Stored items:
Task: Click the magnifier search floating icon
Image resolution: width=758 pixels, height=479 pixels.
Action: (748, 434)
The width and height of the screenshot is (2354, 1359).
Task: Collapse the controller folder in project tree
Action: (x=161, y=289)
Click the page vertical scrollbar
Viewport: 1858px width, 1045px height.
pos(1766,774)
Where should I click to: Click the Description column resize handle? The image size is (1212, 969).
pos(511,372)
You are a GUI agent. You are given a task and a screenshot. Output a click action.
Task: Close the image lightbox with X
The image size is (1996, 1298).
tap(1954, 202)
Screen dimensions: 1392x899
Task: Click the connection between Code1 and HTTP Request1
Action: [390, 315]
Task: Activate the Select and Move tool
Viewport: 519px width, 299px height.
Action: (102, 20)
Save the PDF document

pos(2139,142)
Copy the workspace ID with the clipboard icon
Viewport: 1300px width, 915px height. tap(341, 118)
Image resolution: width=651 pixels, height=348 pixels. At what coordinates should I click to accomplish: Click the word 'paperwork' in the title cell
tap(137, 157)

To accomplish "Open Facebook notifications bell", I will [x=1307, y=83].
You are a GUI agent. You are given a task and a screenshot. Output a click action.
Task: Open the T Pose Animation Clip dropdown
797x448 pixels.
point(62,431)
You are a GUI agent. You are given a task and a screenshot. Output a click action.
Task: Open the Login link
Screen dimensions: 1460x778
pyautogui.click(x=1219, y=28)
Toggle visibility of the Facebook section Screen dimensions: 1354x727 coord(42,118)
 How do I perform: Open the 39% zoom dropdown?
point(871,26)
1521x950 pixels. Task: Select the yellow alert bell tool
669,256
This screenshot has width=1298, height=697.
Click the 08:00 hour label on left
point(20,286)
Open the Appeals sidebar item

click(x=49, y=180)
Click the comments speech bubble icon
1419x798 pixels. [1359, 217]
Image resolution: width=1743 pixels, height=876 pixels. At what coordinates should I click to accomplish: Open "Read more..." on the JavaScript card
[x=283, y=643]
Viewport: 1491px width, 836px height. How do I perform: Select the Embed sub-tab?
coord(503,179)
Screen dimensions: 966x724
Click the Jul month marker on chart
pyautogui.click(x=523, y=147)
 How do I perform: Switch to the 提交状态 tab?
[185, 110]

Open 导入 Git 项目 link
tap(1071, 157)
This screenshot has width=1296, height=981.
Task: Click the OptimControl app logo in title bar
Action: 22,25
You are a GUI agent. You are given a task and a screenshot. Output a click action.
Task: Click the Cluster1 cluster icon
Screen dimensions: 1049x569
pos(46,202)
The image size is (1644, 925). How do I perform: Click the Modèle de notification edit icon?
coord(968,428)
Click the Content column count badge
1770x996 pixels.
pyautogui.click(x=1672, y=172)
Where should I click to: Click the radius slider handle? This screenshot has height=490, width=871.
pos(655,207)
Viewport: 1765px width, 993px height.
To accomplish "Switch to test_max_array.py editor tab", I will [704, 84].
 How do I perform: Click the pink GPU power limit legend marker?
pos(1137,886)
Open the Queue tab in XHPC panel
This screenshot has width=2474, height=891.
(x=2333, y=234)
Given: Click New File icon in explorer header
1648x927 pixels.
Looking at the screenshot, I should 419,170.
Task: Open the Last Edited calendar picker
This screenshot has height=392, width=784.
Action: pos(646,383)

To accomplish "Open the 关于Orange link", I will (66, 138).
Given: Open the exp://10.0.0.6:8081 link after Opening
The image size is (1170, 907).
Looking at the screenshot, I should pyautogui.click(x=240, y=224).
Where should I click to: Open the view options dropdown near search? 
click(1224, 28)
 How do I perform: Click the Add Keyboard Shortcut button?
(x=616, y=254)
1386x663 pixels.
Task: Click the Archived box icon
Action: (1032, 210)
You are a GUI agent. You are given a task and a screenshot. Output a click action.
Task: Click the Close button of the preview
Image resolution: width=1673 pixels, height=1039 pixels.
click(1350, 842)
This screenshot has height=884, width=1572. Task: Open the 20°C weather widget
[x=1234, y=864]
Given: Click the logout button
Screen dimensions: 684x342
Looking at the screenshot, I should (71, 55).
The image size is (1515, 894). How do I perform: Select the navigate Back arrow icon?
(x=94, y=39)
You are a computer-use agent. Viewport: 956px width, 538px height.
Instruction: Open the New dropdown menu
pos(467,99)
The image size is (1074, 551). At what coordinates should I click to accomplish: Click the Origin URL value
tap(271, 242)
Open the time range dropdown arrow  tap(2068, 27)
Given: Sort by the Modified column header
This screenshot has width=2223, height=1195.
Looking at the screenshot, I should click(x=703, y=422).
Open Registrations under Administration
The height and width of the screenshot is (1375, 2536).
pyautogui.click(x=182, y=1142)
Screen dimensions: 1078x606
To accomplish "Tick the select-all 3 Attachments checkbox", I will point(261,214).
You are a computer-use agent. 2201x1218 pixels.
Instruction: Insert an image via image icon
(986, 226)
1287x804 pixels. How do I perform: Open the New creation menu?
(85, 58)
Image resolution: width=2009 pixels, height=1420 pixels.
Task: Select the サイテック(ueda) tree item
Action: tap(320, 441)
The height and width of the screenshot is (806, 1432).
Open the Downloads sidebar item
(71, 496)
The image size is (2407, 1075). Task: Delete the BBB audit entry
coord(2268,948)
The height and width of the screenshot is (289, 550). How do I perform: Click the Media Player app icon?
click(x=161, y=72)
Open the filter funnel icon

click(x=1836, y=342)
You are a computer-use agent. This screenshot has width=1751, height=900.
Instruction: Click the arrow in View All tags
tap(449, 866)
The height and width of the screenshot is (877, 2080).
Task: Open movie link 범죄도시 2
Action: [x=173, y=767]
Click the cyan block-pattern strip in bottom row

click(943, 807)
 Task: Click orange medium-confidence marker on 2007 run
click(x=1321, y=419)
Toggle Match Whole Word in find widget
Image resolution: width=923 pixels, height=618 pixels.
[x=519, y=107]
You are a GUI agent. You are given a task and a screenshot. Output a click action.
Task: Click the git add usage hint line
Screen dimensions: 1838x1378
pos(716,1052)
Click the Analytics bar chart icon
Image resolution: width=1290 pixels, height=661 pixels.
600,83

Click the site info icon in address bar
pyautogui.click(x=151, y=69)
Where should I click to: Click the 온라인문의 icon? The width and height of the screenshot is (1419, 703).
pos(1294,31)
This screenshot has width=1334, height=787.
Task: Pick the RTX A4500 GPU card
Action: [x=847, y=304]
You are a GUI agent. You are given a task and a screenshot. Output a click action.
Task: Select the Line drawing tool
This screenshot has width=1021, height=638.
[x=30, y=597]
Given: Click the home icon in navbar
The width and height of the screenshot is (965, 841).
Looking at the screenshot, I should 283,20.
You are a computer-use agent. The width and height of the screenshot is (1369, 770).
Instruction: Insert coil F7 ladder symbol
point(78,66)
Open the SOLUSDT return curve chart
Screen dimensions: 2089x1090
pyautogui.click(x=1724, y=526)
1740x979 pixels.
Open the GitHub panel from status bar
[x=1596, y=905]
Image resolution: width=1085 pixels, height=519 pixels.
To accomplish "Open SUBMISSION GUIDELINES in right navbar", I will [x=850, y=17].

What you have to do: What is needed is an exact copy of all the data above.

Exercise answer:
Task: Click the magnifier search floating icon
Image resolution: width=758 pixels, height=479 pixels.
Action: (748, 434)
The width and height of the screenshot is (2354, 1359).
Task: Collapse the controller folder in project tree
Action: (x=161, y=289)
Click the page vertical scrollbar
Viewport: 1858px width, 1045px height.
pos(1766,774)
Where should I click to: Click the Description column resize handle? The image size is (1212, 969).
pos(511,372)
You are a GUI agent. You are given a task and a screenshot. Output a click action.
Task: Close the image lightbox with X
The image size is (1996, 1298).
tap(1954, 202)
Screen dimensions: 1392x899
Task: Click the connection between Code1 and HTTP Request1
Action: [390, 315]
Task: Activate the Select and Move tool
Viewport: 519px width, 299px height.
Action: (102, 20)
Save the PDF document

pos(2139,142)
Copy the workspace ID with the clipboard icon
Viewport: 1300px width, 915px height. tap(341, 118)
Image resolution: width=651 pixels, height=348 pixels. At what coordinates should I click to accomplish: Click the word 'paperwork' in the title cell
tap(137, 157)

To accomplish "Open Facebook notifications bell", I will [x=1307, y=83].
You are a GUI agent. You are given a task and a screenshot. Output a click action.
Task: Open the T Pose Animation Clip dropdown
797x448 pixels.
point(62,431)
You are a GUI agent. You are given a task and a screenshot. Output a click action.
Task: Open the Login link
Screen dimensions: 1460x778
pyautogui.click(x=1219, y=28)
Toggle visibility of the Facebook section Screen dimensions: 1354x727 coord(42,118)
 How do I perform: Open the 39% zoom dropdown?
point(871,26)
1521x950 pixels. Task: Select the yellow alert bell tool
669,256
This screenshot has width=1298, height=697.
Click the 08:00 hour label on left
point(20,286)
Open the Appeals sidebar item

click(x=49, y=180)
Click the comments speech bubble icon
1419x798 pixels. [1359, 217]
Image resolution: width=1743 pixels, height=876 pixels. At what coordinates should I click to accomplish: Open "Read more..." on the JavaScript card
[x=283, y=643]
Viewport: 1491px width, 836px height. How do I perform: Select the Embed sub-tab?
coord(503,179)
Screen dimensions: 966x724
Click the Jul month marker on chart
pyautogui.click(x=523, y=147)
 How do I perform: Switch to the 提交状态 tab?
[185, 110]

Open 导入 Git 项目 link
tap(1071, 157)
This screenshot has width=1296, height=981.
Task: Click the OptimControl app logo in title bar
Action: 22,25
You are a GUI agent. You are given a task and a screenshot. Output a click action.
Task: Click the Cluster1 cluster icon
Screen dimensions: 1049x569
pos(46,202)
The image size is (1644, 925). How do I perform: Click the Modèle de notification edit icon?
coord(968,428)
Click the Content column count badge
1770x996 pixels.
pyautogui.click(x=1672, y=172)
Where should I click to: Click the radius slider handle? This screenshot has height=490, width=871.
pos(655,207)
Viewport: 1765px width, 993px height.
To accomplish "Switch to test_max_array.py editor tab", I will [704, 84].
 How do I perform: Click the pink GPU power limit legend marker?
pos(1137,886)
Open the Queue tab in XHPC panel
This screenshot has width=2474, height=891.
(x=2333, y=234)
Given: Click New File icon in explorer header
1648x927 pixels.
Looking at the screenshot, I should 419,170.
Task: Open the Last Edited calendar picker
This screenshot has height=392, width=784.
Action: pos(646,383)

To accomplish "Open the 关于Orange link", I will (66, 138).
Given: Open the exp://10.0.0.6:8081 link after Opening
The image size is (1170, 907).
Looking at the screenshot, I should pyautogui.click(x=240, y=224).
Where should I click to: Open the view options dropdown near search? 
click(1224, 28)
 How do I perform: Click the Add Keyboard Shortcut button?
(x=616, y=254)
1386x663 pixels.
Task: Click the Archived box icon
Action: (1032, 210)
You are a GUI agent. You are given a task and a screenshot. Output a click action.
Task: Click the Close button of the preview
Image resolution: width=1673 pixels, height=1039 pixels.
click(1350, 842)
This screenshot has height=884, width=1572. Task: Open the 20°C weather widget
[x=1234, y=864]
Given: Click the logout button
Screen dimensions: 684x342
Looking at the screenshot, I should (71, 55).
The image size is (1515, 894). How do I perform: Select the navigate Back arrow icon?
(x=94, y=39)
You are a computer-use agent. Viewport: 956px width, 538px height.
Instruction: Open the New dropdown menu
pos(467,99)
The image size is (1074, 551). At what coordinates should I click to accomplish: Click the Origin URL value
tap(271, 242)
Open the time range dropdown arrow  tap(2068, 27)
Given: Sort by the Modified column header
This screenshot has width=2223, height=1195.
Looking at the screenshot, I should click(x=703, y=422).
Open Registrations under Administration
The height and width of the screenshot is (1375, 2536).
pyautogui.click(x=182, y=1142)
Screen dimensions: 1078x606
To accomplish "Tick the select-all 3 Attachments checkbox", I will point(261,214).
You are a computer-use agent. 2201x1218 pixels.
Instruction: Insert an image via image icon
(986, 226)
1287x804 pixels. How do I perform: Open the New creation menu?
(85, 58)
Image resolution: width=2009 pixels, height=1420 pixels.
Task: Select the サイテック(ueda) tree item
Action: tap(320, 441)
The height and width of the screenshot is (806, 1432).
Open the Downloads sidebar item
(71, 496)
The image size is (2407, 1075). Task: Delete the BBB audit entry
coord(2268,948)
The height and width of the screenshot is (289, 550). How do I perform: Click the Media Player app icon?
click(x=161, y=72)
Open the filter funnel icon

click(x=1836, y=342)
You are a computer-use agent. This screenshot has width=1751, height=900.
Instruction: Click the arrow in View All tags
tap(449, 866)
The height and width of the screenshot is (877, 2080).
Task: Open movie link 범죄도시 2
Action: [x=173, y=767]
Click the cyan block-pattern strip in bottom row

click(943, 807)
 Task: Click orange medium-confidence marker on 2007 run
click(x=1321, y=419)
Toggle Match Whole Word in find widget
Image resolution: width=923 pixels, height=618 pixels.
[x=519, y=107]
You are a GUI agent. You are given a task and a screenshot. Output a click action.
Task: Click the git add usage hint line
Screen dimensions: 1838x1378
pos(716,1052)
Click the Analytics bar chart icon
Image resolution: width=1290 pixels, height=661 pixels.
600,83

Click the site info icon in address bar
pyautogui.click(x=151, y=69)
Where should I click to: Click the 온라인문의 icon? The width and height of the screenshot is (1419, 703).
pos(1294,31)
This screenshot has width=1334, height=787.
Task: Pick the RTX A4500 GPU card
Action: [x=847, y=304]
You are a GUI agent. You are given a task and a screenshot. Output a click action.
Task: Select the Line drawing tool
This screenshot has width=1021, height=638.
[x=30, y=597]
Given: Click the home icon in navbar
The width and height of the screenshot is (965, 841).
Looking at the screenshot, I should 283,20.
You are a computer-use agent. The width and height of the screenshot is (1369, 770).
Instruction: Insert coil F7 ladder symbol
point(78,66)
Open the SOLUSDT return curve chart
Screen dimensions: 2089x1090
pyautogui.click(x=1724, y=526)
1740x979 pixels.
Open the GitHub panel from status bar
[x=1596, y=905]
Image resolution: width=1085 pixels, height=519 pixels.
To accomplish "Open SUBMISSION GUIDELINES in right navbar", I will [x=850, y=17].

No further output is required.